Pamphobeteus insignis The "Colombian Purple Bloom"

This is one of the rarest and most demanded tarantulas in the hobby. P. insignis is one of the more stockier Pamphobeteus species. They are most closely allied to P. nigricolor and P. ornatus in taxonomy and appearance. Since the 1998, a few German breeders have had some limited success in producing the species in captivity, but due to the high demand, American hobbyists have only seen captive-born stock offered in 1999 and in 2002. As of Feb. 2011, there is no known adult pairs in any American collections.

*Color/Pattern/Appearance:* Females differ in appearance from female P. nigricolor, P. ornatus by being more of blackish-olive brown post molt and lightens up to a rich, reddish-brown premolt. Mature males differ from P. ornatus and P. nigricolor males by having a beautiful deep “purple” bloom coloration not only in their femurs, but on the carapace as well. Short body hairs overall. P. insignis is most allied to P. nigricolor, but differs it that it has a thick cluster of very fine close-set barbed spines on the posterior side of the trochanter of palp.

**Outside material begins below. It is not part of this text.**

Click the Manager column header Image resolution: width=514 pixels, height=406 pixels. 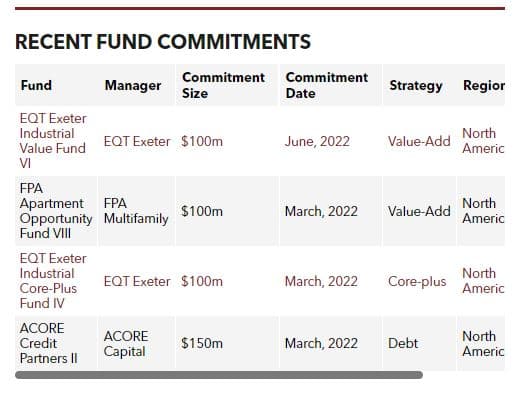[x=133, y=85]
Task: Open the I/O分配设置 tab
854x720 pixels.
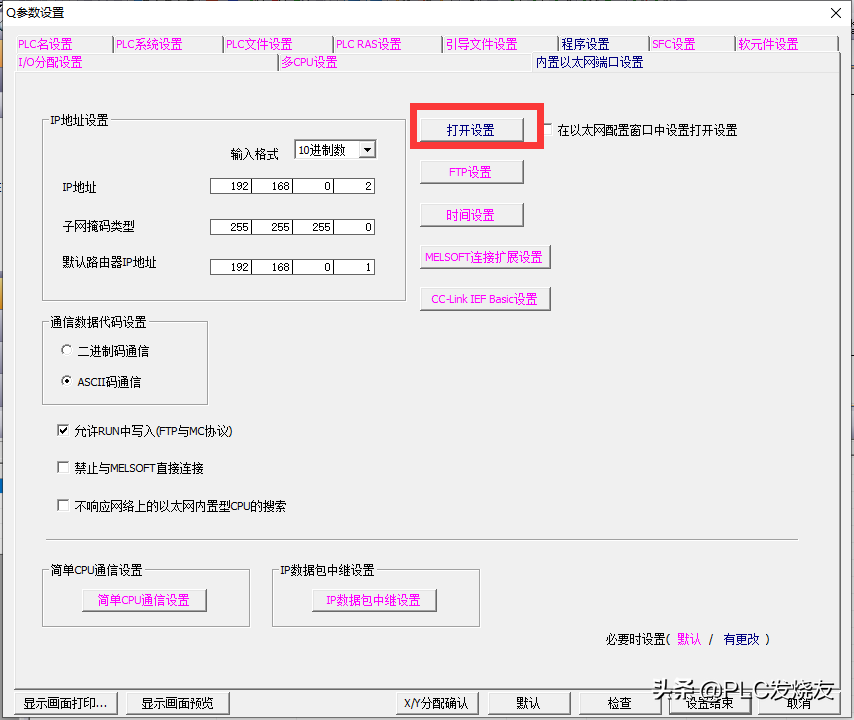Action: (50, 62)
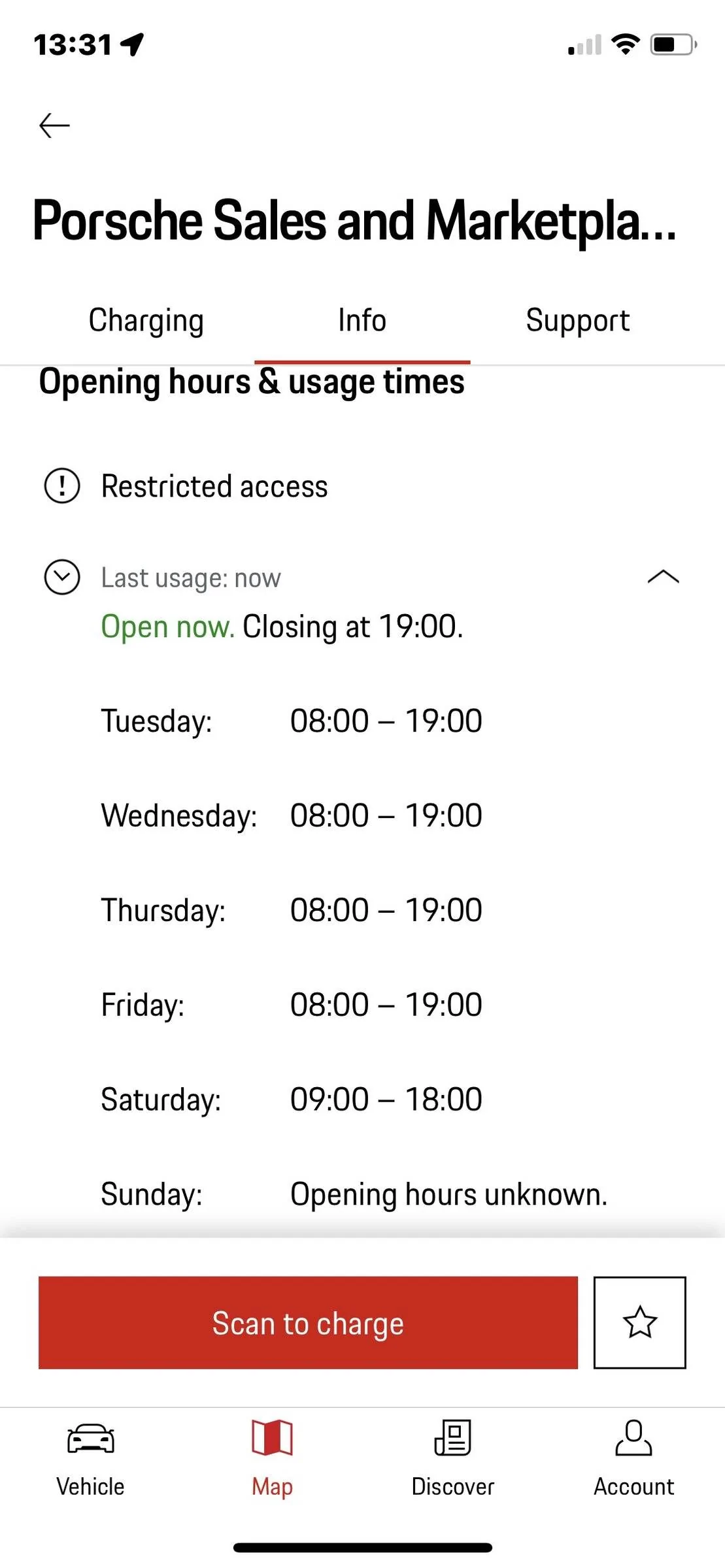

*Original description:* Pocock, 1903 

*Hobby history:* This species was imported in the early to mid 1990s along with Pamphobeteus ferox and P. nigricolor from Colombia. Since 1998, it has not been imported. Some European breeders have had limited success only a few times since 1998 and it remains one of the rarest tarantula species in the trade. 

*Range:* Colombia 

*Habitat:* Amazon Rain forest 

*Size:* Averages 7.5”. Some individuals have been reported over 8.5”. Body weight of three to four ounces especially in gravid adult females. 

*Growth rate:* Fast. Spiderlings emerge out of the egg sac .75” to 1” and if kept warm, humid and feed frequently, males can mature in 1.5 years and females in 2.5 years. 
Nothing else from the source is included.